[Stored records]
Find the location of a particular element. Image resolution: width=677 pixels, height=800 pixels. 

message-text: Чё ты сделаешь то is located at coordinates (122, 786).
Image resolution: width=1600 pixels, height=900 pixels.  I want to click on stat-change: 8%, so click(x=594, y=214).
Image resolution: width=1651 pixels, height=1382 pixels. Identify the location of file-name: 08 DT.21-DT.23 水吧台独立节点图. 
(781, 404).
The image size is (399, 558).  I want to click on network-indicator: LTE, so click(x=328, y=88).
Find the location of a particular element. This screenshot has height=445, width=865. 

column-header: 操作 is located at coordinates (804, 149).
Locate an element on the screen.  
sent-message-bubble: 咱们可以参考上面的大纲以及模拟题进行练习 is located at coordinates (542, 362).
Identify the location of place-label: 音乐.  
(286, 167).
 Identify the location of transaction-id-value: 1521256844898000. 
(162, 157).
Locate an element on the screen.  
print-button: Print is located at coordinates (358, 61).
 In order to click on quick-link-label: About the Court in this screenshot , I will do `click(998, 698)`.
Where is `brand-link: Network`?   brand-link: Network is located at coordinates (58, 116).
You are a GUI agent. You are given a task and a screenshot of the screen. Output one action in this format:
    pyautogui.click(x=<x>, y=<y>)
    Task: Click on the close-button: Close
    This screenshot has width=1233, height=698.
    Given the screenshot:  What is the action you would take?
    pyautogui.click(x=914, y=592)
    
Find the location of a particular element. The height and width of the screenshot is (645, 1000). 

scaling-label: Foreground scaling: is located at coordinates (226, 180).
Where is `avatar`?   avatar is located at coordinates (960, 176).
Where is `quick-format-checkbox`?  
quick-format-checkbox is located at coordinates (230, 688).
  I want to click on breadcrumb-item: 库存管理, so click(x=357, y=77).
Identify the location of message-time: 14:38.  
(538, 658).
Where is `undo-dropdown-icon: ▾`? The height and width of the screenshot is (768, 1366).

> _Your instructions_:
Express the items between the lines containing "Image resolution: width=1651" and "The image size", inclusive, as a two-column CSV with the headers item and answer. Give one row per item, put each field in double quotes, and replace any line breaks with spaces.

> _Task answer_:
item,answer
"Image resolution: width=1651 pixels, height=1382 pixels. Identify the location of file-name: 08 DT.21-DT.23 水吧台独立节点图.","(781, 404)."
"The image size is (399, 558).","I want to click on network-indicator: LTE, so click(x=328, y=88)."